[The records]
***
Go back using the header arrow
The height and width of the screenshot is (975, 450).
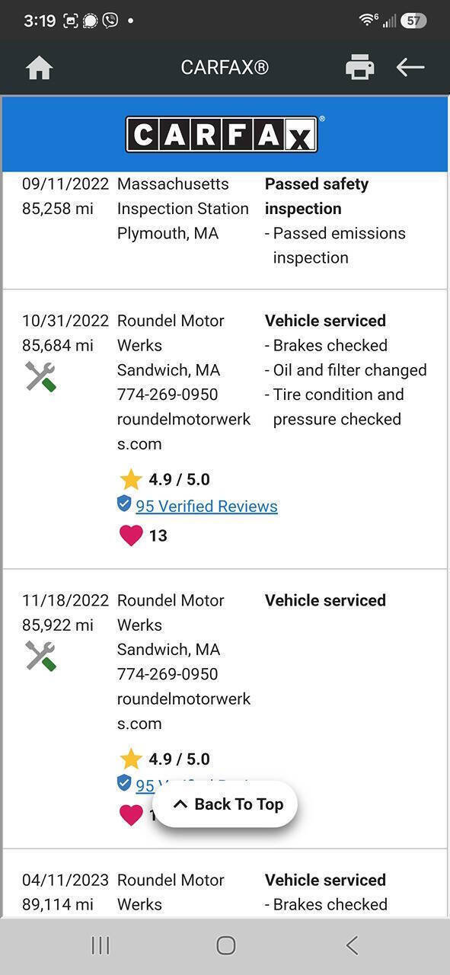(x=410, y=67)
***
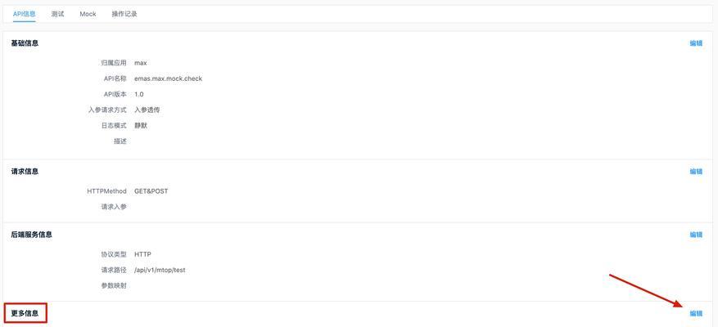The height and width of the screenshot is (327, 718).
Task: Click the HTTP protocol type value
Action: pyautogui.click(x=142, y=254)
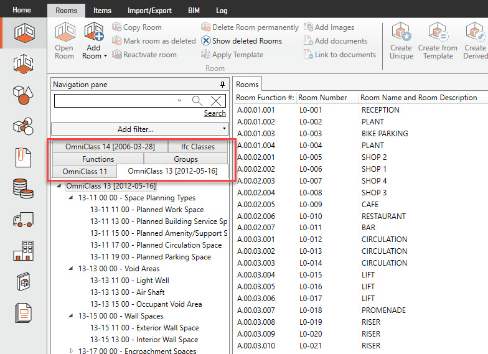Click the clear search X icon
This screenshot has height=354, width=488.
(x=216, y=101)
***
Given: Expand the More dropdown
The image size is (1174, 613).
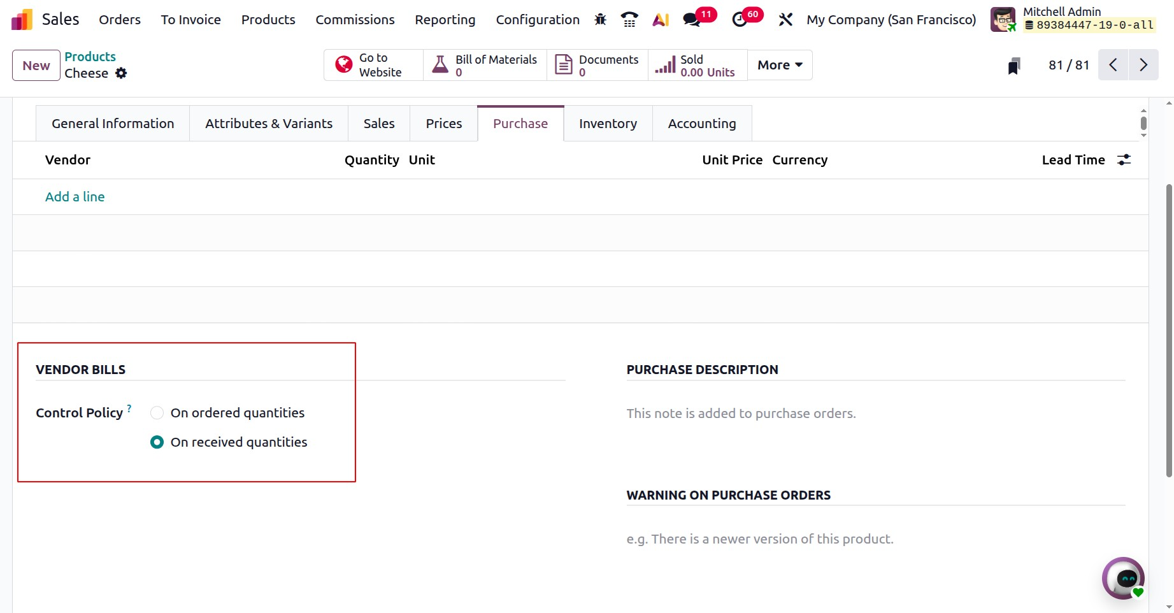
***
[Work to do] Express the part of the listing that opens with the line containing "Go back using the header arrow" and closes with the line containing "(x=410, y=67)" as a JSON list of strings, one per line, skipping blank lines and omitting the pictures.

[Written response]
[
  "Go back using the header arrow",
  "The height and width of the screenshot is (975, 450).",
  "(x=410, y=67)"
]